Windex cleans up outdoors: New spin-off for cleaning exterior windows intended to drive incremental sales

Marketers at S.C. Johnson & Son want you to take it outside – its Windex brand, that is – with an extension to the glass cleaner category that adds new functionality to the familiar household cleaner.

Called Windex Outdoor, this latest addition to the Windex line offers consumers easy, do-it-yourself exterior window washing. Just attach the male end of a standard garden hose to the top of the specialized Windex Outdoor bottle and a Windex/water formulation shoots out of a nozzle at the other end, dissolving and washing away tree sap, street grime and other outdoor gunk. No ladders, no squeegees, no buckets – just aim, shoot and drip dry.

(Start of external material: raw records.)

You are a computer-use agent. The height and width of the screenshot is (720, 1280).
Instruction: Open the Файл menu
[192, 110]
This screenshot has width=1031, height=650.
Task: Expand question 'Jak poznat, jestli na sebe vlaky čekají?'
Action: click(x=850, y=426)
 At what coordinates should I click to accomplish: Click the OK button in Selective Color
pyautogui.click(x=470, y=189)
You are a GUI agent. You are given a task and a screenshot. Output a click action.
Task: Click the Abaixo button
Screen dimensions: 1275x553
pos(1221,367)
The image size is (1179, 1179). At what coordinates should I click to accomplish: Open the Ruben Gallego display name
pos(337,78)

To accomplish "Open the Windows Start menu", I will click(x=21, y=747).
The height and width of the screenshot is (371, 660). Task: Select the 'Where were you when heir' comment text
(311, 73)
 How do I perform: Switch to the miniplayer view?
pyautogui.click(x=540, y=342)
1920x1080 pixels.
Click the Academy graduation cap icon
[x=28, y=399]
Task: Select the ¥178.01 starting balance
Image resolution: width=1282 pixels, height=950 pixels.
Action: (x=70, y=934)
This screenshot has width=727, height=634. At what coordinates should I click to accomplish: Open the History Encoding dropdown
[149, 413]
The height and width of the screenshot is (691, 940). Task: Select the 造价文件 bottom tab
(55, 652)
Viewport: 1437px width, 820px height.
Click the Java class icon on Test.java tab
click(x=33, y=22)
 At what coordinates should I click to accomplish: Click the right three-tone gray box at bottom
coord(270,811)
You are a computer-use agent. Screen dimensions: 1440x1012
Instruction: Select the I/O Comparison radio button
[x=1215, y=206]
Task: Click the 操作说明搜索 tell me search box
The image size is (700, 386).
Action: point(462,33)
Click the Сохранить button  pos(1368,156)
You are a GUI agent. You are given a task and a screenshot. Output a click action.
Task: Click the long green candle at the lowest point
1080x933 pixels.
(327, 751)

The plan is to drive incremental consumption in the $17.4 million liquid glass cleaner category and further Windex’s commanding 75%-plus share of the market.

‘We’re finding, on average, that heavy cleaners were cleaning maybe two times a year, once in the spring and once in the fall,’ says Dan Lee, product manager during the launch phase of Windex Outdoor at S.C. Johnson & Son. ‘Because of the ease-of-use [of Windex outdoor], people are willing to increase their outdoor window cleaning activity.

‘If we can get that average consumer who cleans their windows once a year or twice a year to do it that one extra time, we’ve increased consumption 100%.’

Like other packaged goods companies intent on boosting incremental consumption of their products, Lee says S.C. Johnson & Son begins with pie-in-the-sky, eureka-type bursts of imagination that eventually get filtered down into marketable executions.

‘We always look for category-expanding products, and our research showed that there was an opportunity to take the brand outside the home, both literally and figuratively.

‘The way consumers clean their outdoor windows – if at all – is very cumbersome, time-consuming, expensive and potentially dangerous, so we saw these as the key levers to press when we eventually decided to launch this product.’

Cannibalization from existing Windex lines wasn’t a major concern, Lee says, since the brand’s core equity is overwhelmingly in indoor glass cleaning. He estimates only one per cent cannibalization, and that from the relative handful of Windex customers who use the indoor trigger bottle when they climb the ladder to do their outdoor windows by hand.

Launched in early March, distribution for Windex Outdoor differs from that of traditional Windex since it’s targeted to both mass-market and do-it-yourself consumers.

‘Traditional Windex, though it’s prevalent in all those classes of trade, has a lot of strength in the grocery and even drug-store channels,’ says Lee. ‘This product is not quite as strong in those. It’s there, but the consumer is more likely to be a diy-type customer who shops at Wal-Mart or Home Depot.’

Which helps explain the price point. For while it’s considerably more expensive than traditional Windex per millilitre – a 650-millilitre bottle of the indoor formula costs about $2.49, where a 950-millilitre bottle of Windex Outdoor sells for about $8.99 – it’s still a lot cheaper than hiring someone to clean your windows, a fact S.C. Johnson & Son expects will have considerable appeal with the diy, club class of trade.

Environmental concerns played a large factor in establishing the new outdoor formulation, says Kevin Rutherford, who is replacing Lee as product manager on Windex Outdoor.

‘The main difference between the two formulations is that traditional Windex is a fully diluted and ready-to-use product, whereas the formulation in Windex Outdoor is a concentrated product that you have to mix with water.

‘It’s actually a more gentle formula. It won’t do any harm to plants or animals. It’s comparable to a (hair) shampoo in terms of gentleness.’

After the product was tested in the Southern u.s. last year, it was reformulated for use in Canada and the Northern u.s., taking into account the different climate, foliage and other environmental factors that could mitigate the product’s effectiveness.

The national tv campaign for Windex Outdoor was developed by FCB Chicago, with some adaptation for the Canadian market by FCB Toronto.

Since Windex Outdoor goes beyond a traditional line or fragrance extension, the promotional strategy for the brand is heavily weighted toward trial.

‘When we brand something Windex, the initial thought is, ‘Oh, it’s just another glass cleaner with potpourri fragrance or a different color,” says Lee, ‘when in fact this is a completely different usage and a completely different technology.

‘We needed a very visual and active demonstration, which is why we did a very heavy in-store demonstration program.’